The doctor told me he was going to consult with another doctor who specialized in my terrible thing. That required me to wait another couple hours. I told friends and family that I had a terrible thing, but that I wasn't dead.... yet? Maybe not the right way to express it. I think I just worried them more. I'm really not good at being a wounded puppy. I was still generally chipper, having a good time, despite the waiting.
Around 6, the other doctor finally came over. He had an Irish name, which I didn't realize until he made a joke about St. Patrick's day having just passed. I'm obtuse. He told me that my terrible thing was presenting really strangely and that he wasn't sure it's what it was. I just said, "oh good." Maybe I just hadn't processed everything yet? I'm sure some people will say I was totally in shock and that him giving me potentially good news cancelled it out before I could feel upset and that I'm just lying to myself.
Who's to say! It's part of the adventure of life.
He said I maybe don't have the thing, and he gave me a prescription for antibiotics. So that's good! That was a week ago, and I'm definitely feeling better. I have a follow up tomorrow so we'll see what's going on.
I finally left the hospital around 7. My friend had left before then. I got home after 8 and did some more work on my laptop. Then I lounged around. I had missed my couch.
|I suppose I missed my cat too...|
I don't know if that's all normal. The times I generally feel down is when I'm stuck in my own head for too long of a time. When something like this happens, with lots of changes and stresses and new people and environments, I get pretty excited. When I'm out of my head, I'm happy. So despite everything, it felt like an adventure to me.

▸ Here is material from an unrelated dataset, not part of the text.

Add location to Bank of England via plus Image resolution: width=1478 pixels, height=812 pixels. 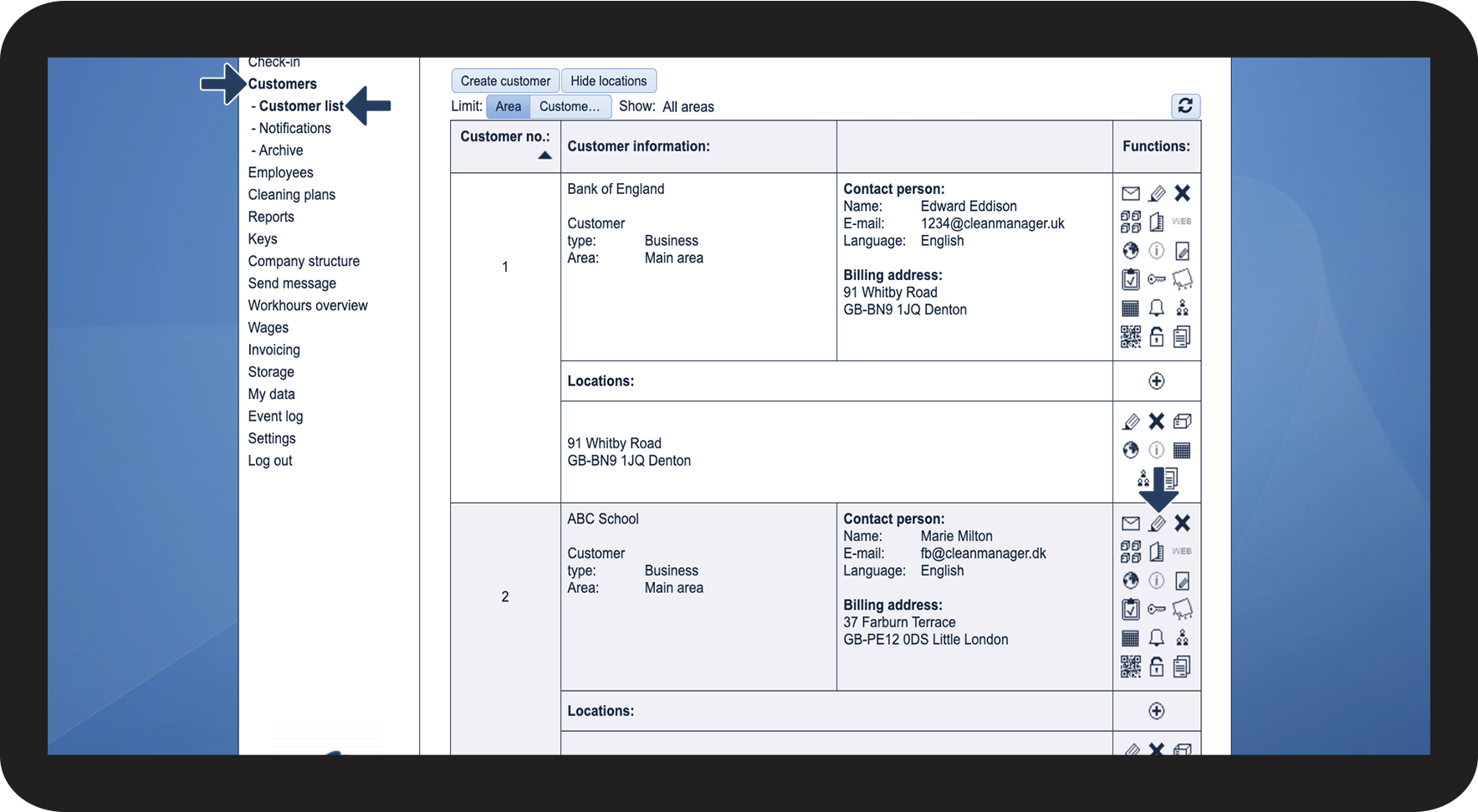(x=1157, y=381)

Maybe it's a defense mechanism? A way to not take things seriously? That's possible. I'm generally not a fan of real life things. Certainly I treat difficult things with humor if I can. When it comes to my friends, I hate to bring them down. I didn't want anyone coming to the hospital because I felt like I'd be putting them out. That's the thing that bothered people. Like I offended them by saying that I didn't need support.
It meant a lot to me, all of the love and outreach I received. I was really blown away by it all. The fact that my friends didn't want me to struggle alone was amazing. They were willing to turn their days upside down for me. I'm really not used to that. I'm willing to sacrifice myself for people I care about, but I don't want them to do the same in return. That's selfish of me.

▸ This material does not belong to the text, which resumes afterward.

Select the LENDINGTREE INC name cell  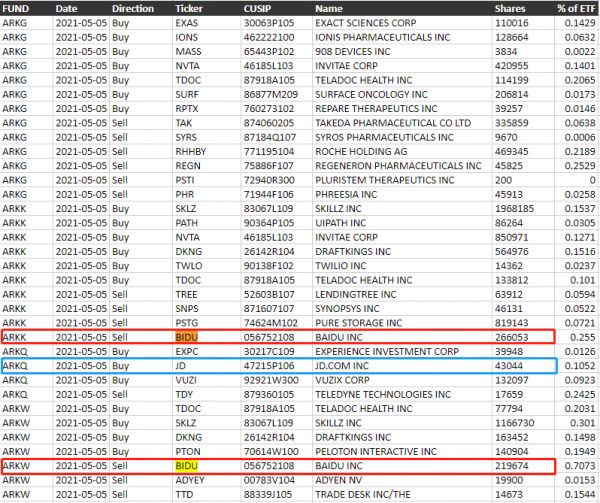point(356,294)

If you're reading this and you were one of those worried friends, thank you! It meant a huge amount. It really did! I didn't mean to belittle that caring. I was just caught off guard.
I don't know how this will effect my training in the long run, or what the doc will say tomorrow. Oddly, I'm not too worried about it right now. I'll just train as much as my body allows. Perhaps this all gave me perspective on what matters. The people in my life matter, number one. The love they give and the love I return.
If I can't race, I can't race. My identity will change. Who I am outwardly will change. That's happened a lot in my life and it will continue to happen. That's fine too. I've experienced enough guilt to know how useless it is. It's not a certainty just yet though.
I don't plan on giving up just yet.
|Have had some great workouts the last couple days!|
PS. I know it's a terrible post title. It was fully justified (font-wise) without any extra work. That excites the nerdy part of me. So I didn't change it.
PPS. Seriously though, you people are amazing. Thank you thank you thank you. Maybe the reason it went so well is because of all of you. And by "maybe" I mean "almost certainly". See? I can learn too. Hearts.